While Eberhard Anheuser was preparing to set foot in the Billionaire Boys Club, a young man named Adolphus Busch was about to become a juggernaut in the brewing industry all because he thought with his dick and it actually led to something good. He had been dabbling in the beer business, which lead him to Mr. Anheuser and his dime of a daughter, Lilly. Adolphus locked that pussy down, got in good with Daddy, went to work for Daddy, and bought half of the brewing company from Daddy, officially establishing Anheuser-Busch.
The goal was lofty at this point: create the first beer to be sold on a national level. The beer would have to appeal to the masses, stand the test of time, be satisfying, filling but not too filling, provide the correct level of control over your buzz, quench your thirst, and have you reaching for the next one before you down the last gulp of the first one. Carl Conrad, a friend of Busch and the only person involved with a real-sounding name, worked alongside Busch to develop a beer that does all that and more. The company’s flagship product, “Budweiser,” was launched in 1876, and the U.S.A. started building the foundation of the world beer industry.
All of this occurred before Prohibition, which struck in 1920. More than half of the breweries at that time went out of business. This was a huge crossroads for Anheuser-Busch. Instead of closing their doors, they diversified their product like their lives depended on it (because their lives depended on it) and sold ice cream, soda, car parts(?), and, unsurprisingly, non-alcoholic beer. This “near beer” was the most popular of its kind, because even if it’s fake, beer is better when it’s American-made.
The end of Prohibition happened in the middle of The Great Depression. Obviously this was a bittersweet period in the Anheuser-Busch story, but the company pressed on, and had the power of the newly-invented metal can to punch them through the worst economic era the world had ever seen. They rode out the depths of economic despair, and all the way to WWII, on a cylinder made of aluminum. Then, as I’m sure you know, WWII ended up being the Viagra the United States needed to start slinging economic dick again.
In the 1950s, Anheuser-Busch sent their sales through the stratosphere — they went from 3 million barrels of beer sold to over 34 million barrels. By 1957, the company took its rightful spot at the top of the beer industry, and it hasn’t moved since.

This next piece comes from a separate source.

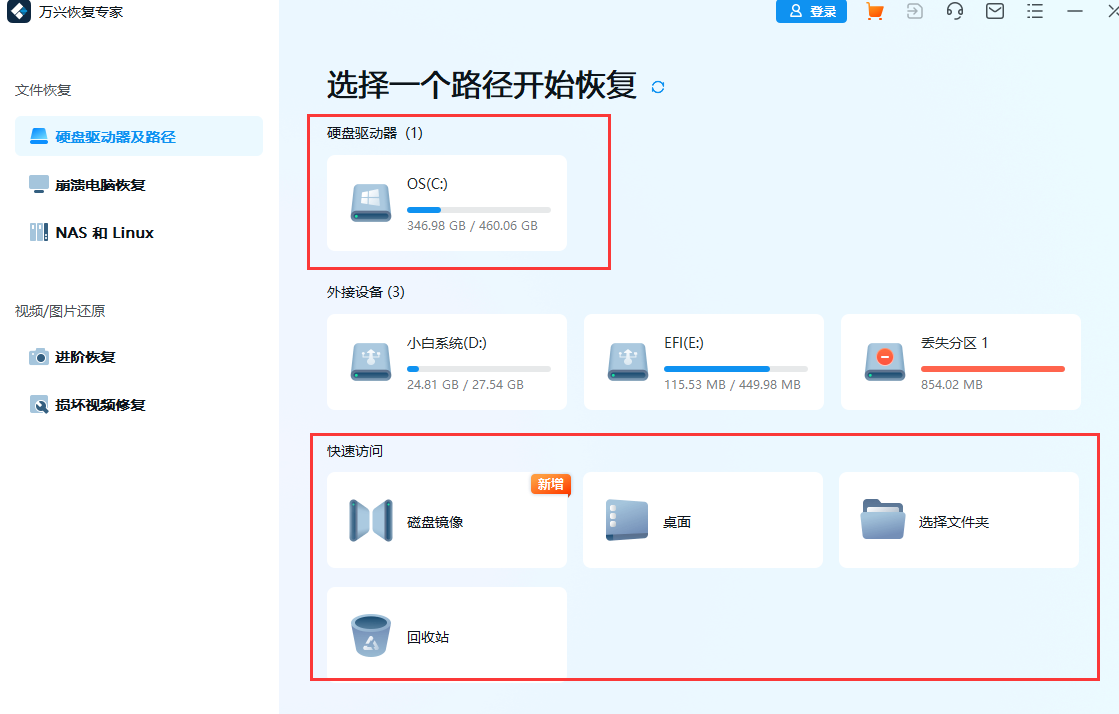Open the shopping cart purchase icon

874,12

Between then and now, Anheuser-Busch has released or purchased countless best-selling beer brands. In 2008, they merged with a company named InBev. Because of that deal, Anheuser-Busch InBev is now the largest brewer in the world. Take that, China. How’s it feel to not lead the world in one area of manufacturing? I’m sure it’s a hard truth to avoid, just like it’s hard to avoid consuming an AB InBev product in any situation that involves cracking open a cold one. For that, I think it’s important for us to give respect where respect is due. Thank you for the good times and the good times to come, Anheuser-Busch InBev..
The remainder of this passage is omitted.